### Prompt
Give again the lines from the line with "Last Update [tab] (852, 183)" to the last line of the records, exactly and in full. Do not carry over any pictures.
═════ Input material ═════
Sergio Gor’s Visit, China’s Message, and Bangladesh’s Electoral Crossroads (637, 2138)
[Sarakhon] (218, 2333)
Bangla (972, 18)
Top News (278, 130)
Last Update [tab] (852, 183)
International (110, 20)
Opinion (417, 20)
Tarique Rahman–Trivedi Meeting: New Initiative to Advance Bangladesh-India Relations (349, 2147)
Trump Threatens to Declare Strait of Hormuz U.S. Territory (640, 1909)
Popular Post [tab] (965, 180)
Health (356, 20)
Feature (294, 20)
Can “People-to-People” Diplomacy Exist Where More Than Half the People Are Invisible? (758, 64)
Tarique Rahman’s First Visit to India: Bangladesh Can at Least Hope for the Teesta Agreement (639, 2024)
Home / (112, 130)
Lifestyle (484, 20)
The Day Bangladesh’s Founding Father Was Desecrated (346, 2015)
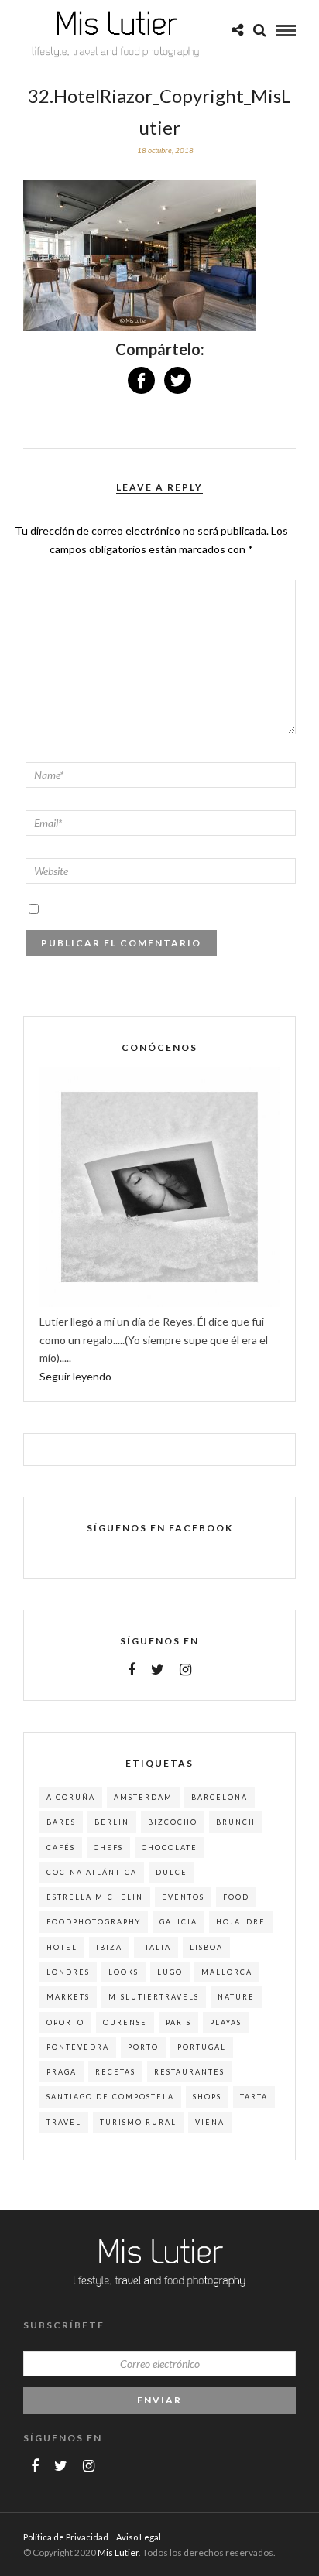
═════
### Reply to the task
Last Update [tab] (852, 183)
International (110, 20)
Opinion (417, 20)
Tarique Rahman–Trivedi Meeting: New Initiative to Advance Bangladesh-India Relations (349, 2147)
Trump Threatens to Declare Strait of Hormuz U.S. Territory (640, 1909)
Popular Post [tab] (965, 180)
Health (356, 20)
Feature (294, 20)
Can “People-to-People” Diplomacy Exist Where More Than Half the People Are Invisible? (758, 64)
Tarique Rahman’s First Visit to India: Bangladesh Can at Least Hope for the Teesta Agreement (639, 2024)
Home / (112, 130)
Lifestyle (484, 20)
The Day Bangladesh’s Founding Father Was Desecrated (346, 2015)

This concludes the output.